■ EXTRAIT PRÉSENTÉ ■
A. Examen antérieur du cas

A. Examen antérieur du cas
  1. 563. A sa réunion précédente, le comité a formulé les recommandations suivantes [voir 383e rapport, paragr. 504]:
    • a) Le comité prie le gouvernement de le tenir informé du résultat de l’enquête actuellement en cours sur l’assassinat des dirigeants syndicaux Ruben Snell Soberón Estela et Miguel Díaz Medina.
    • b) Le comité prie le gouvernement de veiller à ce que de nouvelles enquêtes soient menées en vue d’identifier les auteurs matériels et les instigateurs de l’assassinat du dirigeant syndical Guillermo Alonso Yacila Ubillus et de veiller en outre à ce que les coupables soient sévèrement punis. Le comité prie le gouvernement de le tenir informé à cet égard.

■ DONNÉES BRUTES ■
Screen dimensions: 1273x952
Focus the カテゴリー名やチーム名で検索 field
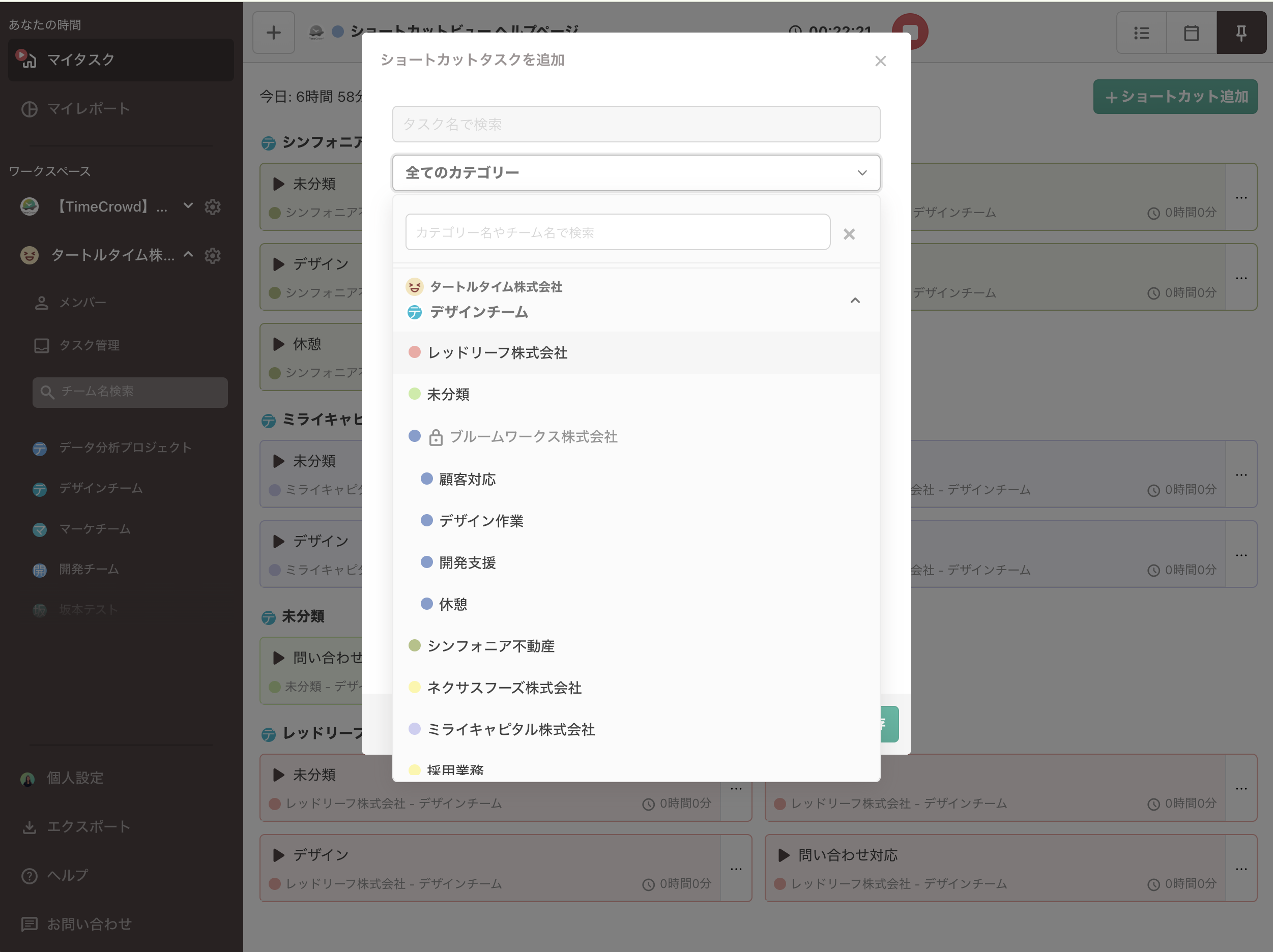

■ CONSIGNES ■
a) Dans l'extrait sur les recommandations du comité, quel dirigeant syndical fait l'objet de la demande de nouvelles enquêtes ?
b) Poursuivez l'extrait sur les recommandations du comité après sa dernière phrase.

■ RÉPONSES ■
a) Guillermo Alonso Yacila Ubillus.

b)
    • c) Le comité prie le gouvernement de le tenir informé dans les plus brefs délais de l’avancement des procédures pénales relatives à l’assassinat des membres des syndicats Rodolfo Alfredo Mestanza Poma et Luis Esteban Luyo Vicente.
    • d) Le comité exhorte le gouvernement à prendre toutes les mesures en son pouvoir pour que le ministère public conduise dès que possible une enquête exhaustive sur les raisons et les auteurs des violences dans le secteur de la construction, afin que toutes les actions pénales requises puissent être engagées sur la base des conclusions auxquelles aboutira l’enquête.
    • e) Soulignant que la problématique de la violence dans le secteur de la construction civile et les actions mises en œuvre pour l’éradiquer doivent être analysées dans le cadre du dialogue social, le comité prie à nouveau le gouvernement de le tenir informé des actions mises en œuvre pour instaurer la confiance entre les parties et promouvoir le dialogue tripartite.
    • f) Le comité attire à nouveau spécialement l’attention du Conseil d’administration sur le caractère extrêmement grave et urgent du présent cas.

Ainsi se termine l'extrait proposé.